> [Exercise data]
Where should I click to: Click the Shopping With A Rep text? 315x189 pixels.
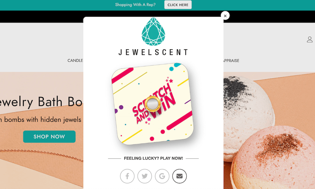click(135, 5)
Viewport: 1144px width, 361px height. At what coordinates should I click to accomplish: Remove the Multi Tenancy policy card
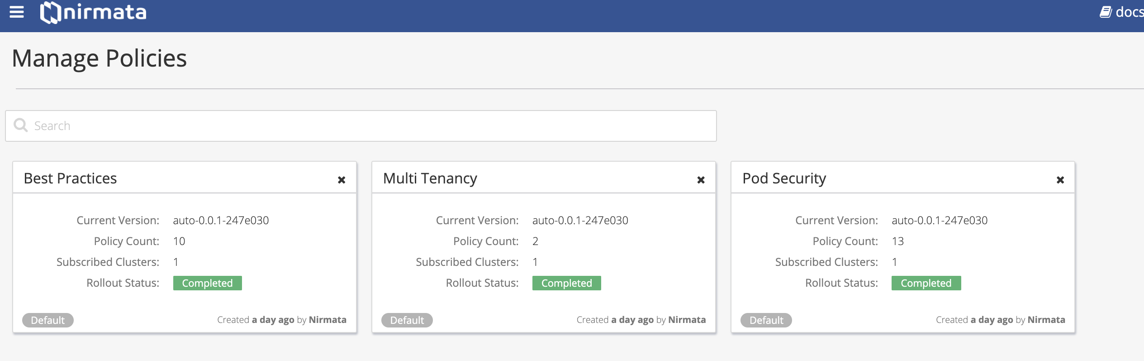[x=701, y=180]
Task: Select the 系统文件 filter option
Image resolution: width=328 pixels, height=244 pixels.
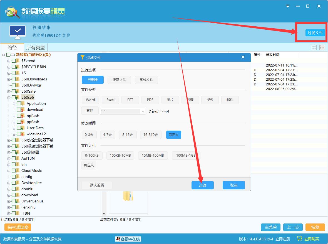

> [Exercise goal] Replace "pixels" with "px" throughout the items above, keeping everything else unchanged, and write out all of the items with the pictures omitted.

> [Written solution]
Where should I click to: Click the Shopping With A Rep text? 315x189 px.
click(135, 5)
Viewport: 1144px width, 361px height. At what coordinates should I click to accomplish: Remove the Multi Tenancy policy card
[x=701, y=180]
Task: Select the 系统文件 filter option
Image resolution: width=328 px, height=244 px.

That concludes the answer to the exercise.